2. what are the requirments for this field? this includes

[*]required courses- Calc 2 + all other basic bio requirements of organic chemistry (CHEMISTRY HELLL) and whatever other things your university asks.
[*]minimum/ average GPA 3.0ish
[*]special tests - Your personality is tested by department
[*]Job opportunities- Not many
[*]starting sallary- 28k+ (With a grad degree...)


3. What do you like most about your job?
Don't work in the field yet, just starting to get to know the people as an intern at the Smithsonian. It's a great field for discovering things as our understanding in arachnology is relatively low.

4. what do you like least?
No Job ops. You must know someone to get an education in this. If you're looking for a "school" to teach you the field you'll be disappointed.

5. would you reccomend this field? explain.
You have to REALLY like it. If you can stand being treated as a medschool student undergrad and moving on to a field getting paid alot less when you could be in another field for graduate school. Take it. If not it's not for you. I've seen too many people complain about how much they hate their job at the zoo/museum/etc because they didn't know what was involved.

6. what do you feel is the outlook for this field?
Not good, the economy is very very bad atm for research money. People in "popular" fields like medicine are struggling for grants, imagine those in things deemed "useless".

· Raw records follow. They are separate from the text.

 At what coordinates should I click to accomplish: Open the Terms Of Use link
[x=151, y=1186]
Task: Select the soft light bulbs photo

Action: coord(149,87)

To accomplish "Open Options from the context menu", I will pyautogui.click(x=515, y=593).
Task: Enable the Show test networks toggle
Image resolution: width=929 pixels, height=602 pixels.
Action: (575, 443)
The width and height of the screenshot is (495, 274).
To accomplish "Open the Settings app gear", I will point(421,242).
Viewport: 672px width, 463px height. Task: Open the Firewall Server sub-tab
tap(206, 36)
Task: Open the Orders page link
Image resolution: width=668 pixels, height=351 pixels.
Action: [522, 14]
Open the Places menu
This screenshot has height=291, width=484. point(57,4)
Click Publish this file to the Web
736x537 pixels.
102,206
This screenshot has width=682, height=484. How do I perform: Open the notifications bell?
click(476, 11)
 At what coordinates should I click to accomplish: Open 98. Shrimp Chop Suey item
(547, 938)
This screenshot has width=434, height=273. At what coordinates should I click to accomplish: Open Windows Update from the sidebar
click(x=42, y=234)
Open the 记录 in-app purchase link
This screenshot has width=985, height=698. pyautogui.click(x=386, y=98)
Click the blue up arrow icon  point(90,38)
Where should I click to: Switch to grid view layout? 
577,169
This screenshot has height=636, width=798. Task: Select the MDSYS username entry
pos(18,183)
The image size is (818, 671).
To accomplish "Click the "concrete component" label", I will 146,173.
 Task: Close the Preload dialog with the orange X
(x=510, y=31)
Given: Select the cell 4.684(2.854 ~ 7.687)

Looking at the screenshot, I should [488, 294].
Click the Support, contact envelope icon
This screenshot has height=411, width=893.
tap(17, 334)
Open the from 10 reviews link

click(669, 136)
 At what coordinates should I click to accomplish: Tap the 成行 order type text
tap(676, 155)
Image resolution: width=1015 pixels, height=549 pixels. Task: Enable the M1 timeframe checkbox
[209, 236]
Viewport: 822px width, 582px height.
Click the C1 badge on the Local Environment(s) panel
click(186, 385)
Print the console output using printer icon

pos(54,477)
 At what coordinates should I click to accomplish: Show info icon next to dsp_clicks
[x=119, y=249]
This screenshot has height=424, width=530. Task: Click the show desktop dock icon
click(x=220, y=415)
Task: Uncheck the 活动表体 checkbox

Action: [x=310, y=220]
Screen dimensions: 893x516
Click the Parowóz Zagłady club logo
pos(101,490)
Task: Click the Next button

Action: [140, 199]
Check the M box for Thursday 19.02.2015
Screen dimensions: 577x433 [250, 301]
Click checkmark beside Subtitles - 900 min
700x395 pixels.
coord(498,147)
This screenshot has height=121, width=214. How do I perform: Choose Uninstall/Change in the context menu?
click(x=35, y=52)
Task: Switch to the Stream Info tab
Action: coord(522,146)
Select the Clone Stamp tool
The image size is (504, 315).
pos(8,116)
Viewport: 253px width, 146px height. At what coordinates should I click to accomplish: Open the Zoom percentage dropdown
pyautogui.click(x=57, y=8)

7. do you have any advice to those starting out or considering this field?
Get to know who's who and talk to who you can. Know people in entomology first, they can point you towards people who are in "arachnology".
 

pandinus

Arachnoking
Old Timer
Joined
May 14, 2004
Messages
3,088
Above all, please try to be one of the people who graduates from college actually knowing how to use the library, search the internet and do research beyond asking the gal in the next row what she got. You would be surprised (perhaps not) how many people did not.

Cheers,
Dave
oh yee of little faith.;)
i assure you, this is not my only source of data on this paper. It is one of several.